Brendan Dykes of Genesys shares three key pointers for creating an effortless experience through easy self -service.

A couple of years ago, CEB (now part of Gartner) published a book called “The Effortless Experience: Conquering the New Battleground for Customer Loyalty” written by Matthew Dixon, Nicholas Toman and Rick DeLisi.

The book is based on large-scale research and extends on the excellent work previously done on the now well-known subject of Customer Effort.

The key findings in the book are based around the following three self-service principles:

  • Delighting customers in the service channel doesn’t pay
  • Customer service drives disloyalty, not loyalty
  • The key to mitigating disloyalty is reducing customer effort

One of the key drivers that they identified as increasing customer effort was that most contact centres’ understanding of “transfers” was incorrect.

Contact centres tended to see transfers only as inbound calls that are transferred to another department. Customers, however, see transfers as any time that they cannot complete what they are doing through the contact point they used, be it the web, self-service IVR or an agent.

The inability to complete a transaction or service request in one channel, especially on the web, causes customers to have to ‘transfer’ and it’s usually via telephone to an agent – often with the customer making the call.
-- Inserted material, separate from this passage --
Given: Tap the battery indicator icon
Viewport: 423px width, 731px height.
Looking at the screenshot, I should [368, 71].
The agent usually knows nothing about the effort that the customer has already put in on the company website, and so the transaction has to start over again, with the customer repeating all that they have done.
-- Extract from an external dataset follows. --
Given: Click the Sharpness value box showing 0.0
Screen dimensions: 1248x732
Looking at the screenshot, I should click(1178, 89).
The issue is that self-service and live agent-assisted service can be poorly integrated with an inability to move customer context through from one to the other.

Self-service projects often can be misguided, as well. I recently engaged with two companies who will no longer include phone-based agent savings as the justification for any web self-service project.

The reason: The reduction in the number of calls promised by previous self-service projects has failed to materialise.

The book cites research that found that 58% of phone callers went to the company’s website first and that 34% were still on it when they called.

Brendan Dykes

Brendan Dykes

Those 58% not only cost the company significantly more to serve, but the customers were also 10% more disloyal afterwards.

For now, there are ways of making life better for those customers that have trouble completing a self-service transaction.

Here are 3 tips:

  1. Identify that a customer may be struggling in self-service and proactively offer assistance through webchat or a call.  With technologies like WebRTC this can even be a call directly to the device they are using.
  2. If the customer calls in from the device that they’ve been self-serving on, pass all of the relevant data to the agent to avoid the customer having to repeat it.
  3. If a customer can be identified and they abandon a transaction, keep a record of it. If they then contact you through another channel or come back to the same channel, enable them to start where they left off.

These three steps will lower the customer effort and provide a better customer experience by offering proactive, intelligent service with context carrying through the entire customer journey.